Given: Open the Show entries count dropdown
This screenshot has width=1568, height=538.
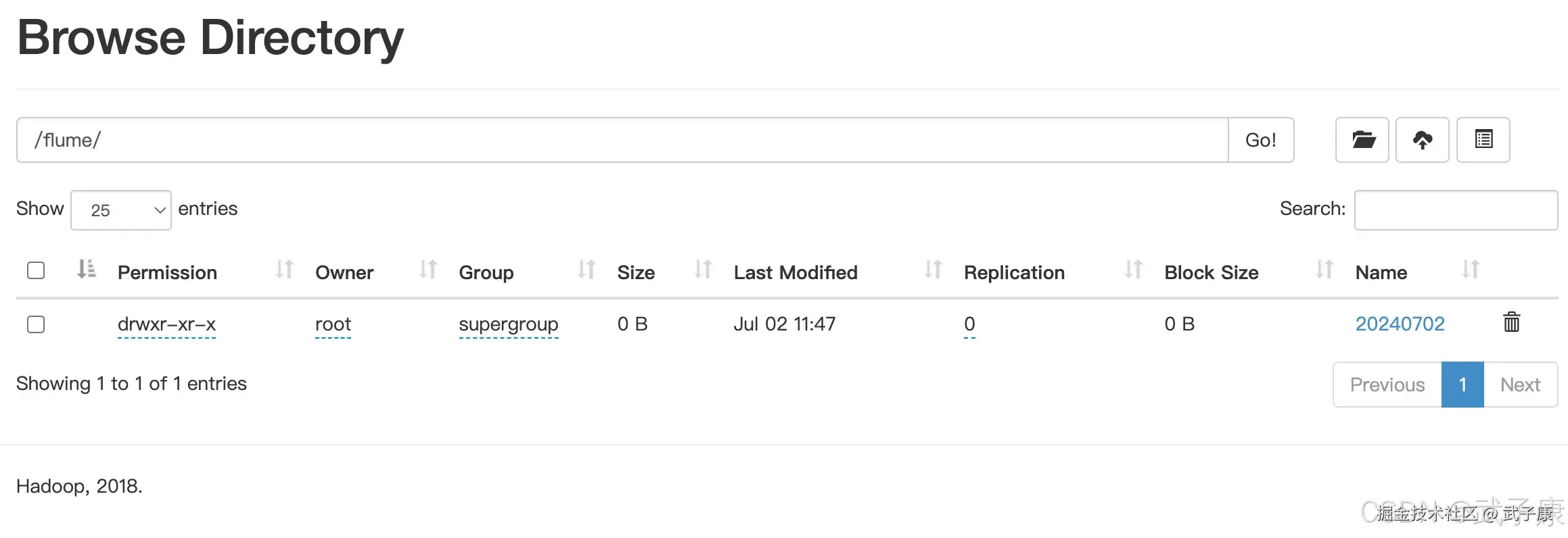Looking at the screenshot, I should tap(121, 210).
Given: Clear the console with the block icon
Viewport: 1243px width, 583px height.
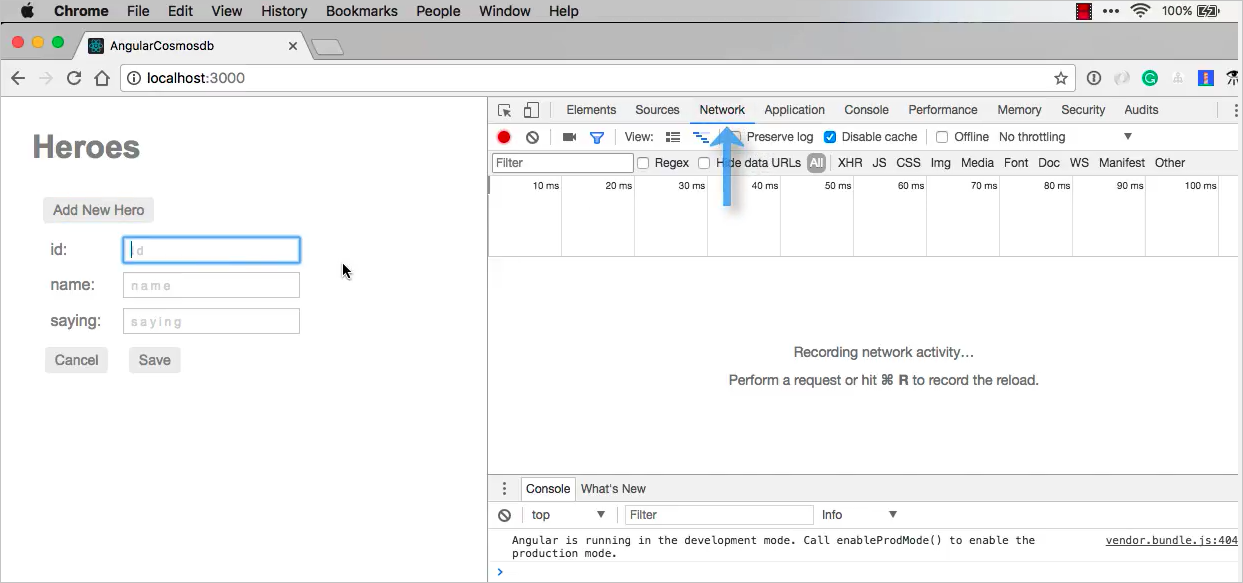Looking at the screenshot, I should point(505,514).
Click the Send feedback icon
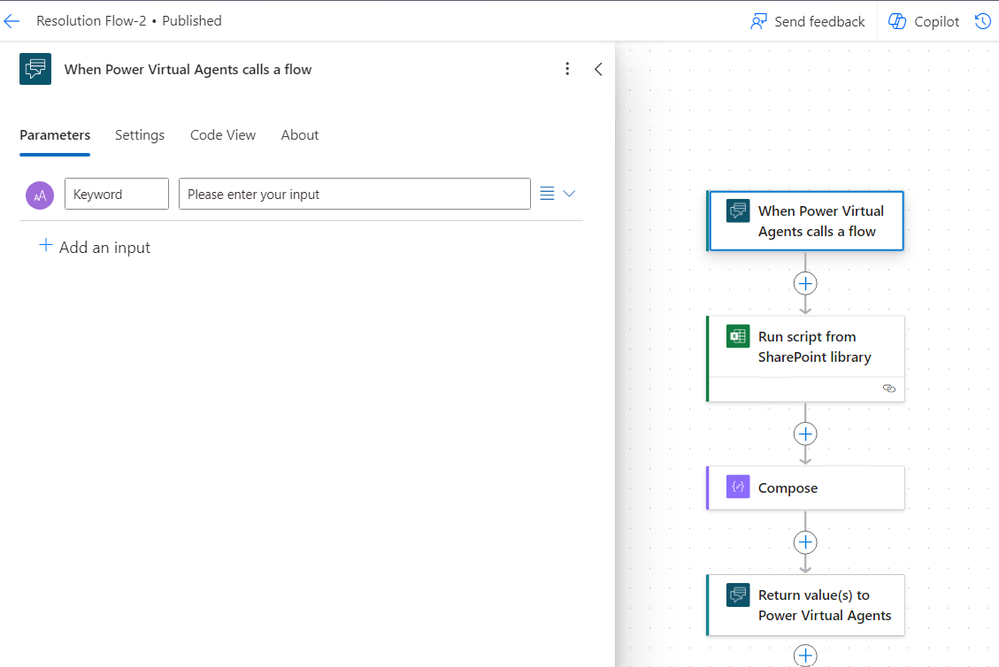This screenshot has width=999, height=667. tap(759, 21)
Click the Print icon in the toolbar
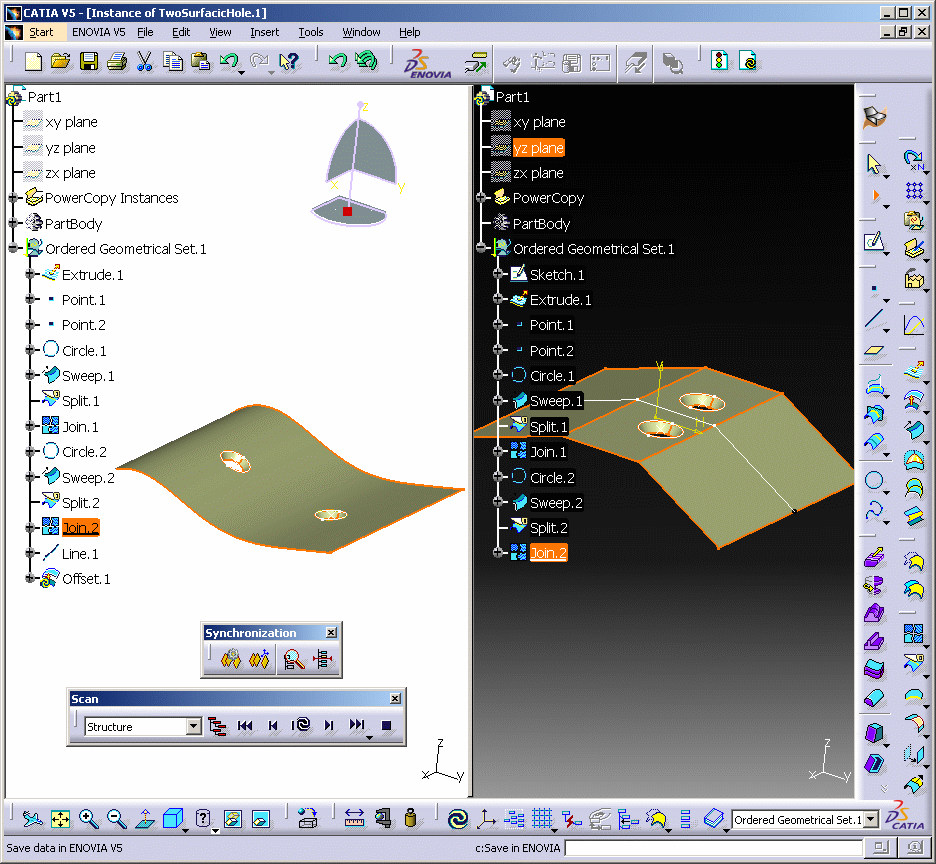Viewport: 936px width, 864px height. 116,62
____________________
Your task =
Write out every line above again exactly, with the pictures left out.

Response area =
Given: Open the Show entries count dropdown
This screenshot has width=1568, height=538.
Looking at the screenshot, I should tap(121, 210).
Given: Clear the console with the block icon
Viewport: 1243px width, 583px height.
Looking at the screenshot, I should point(505,514).
Click the Send feedback icon
This screenshot has width=999, height=667. tap(759, 21)
Click the Print icon in the toolbar
Viewport: 936px width, 864px height. 116,62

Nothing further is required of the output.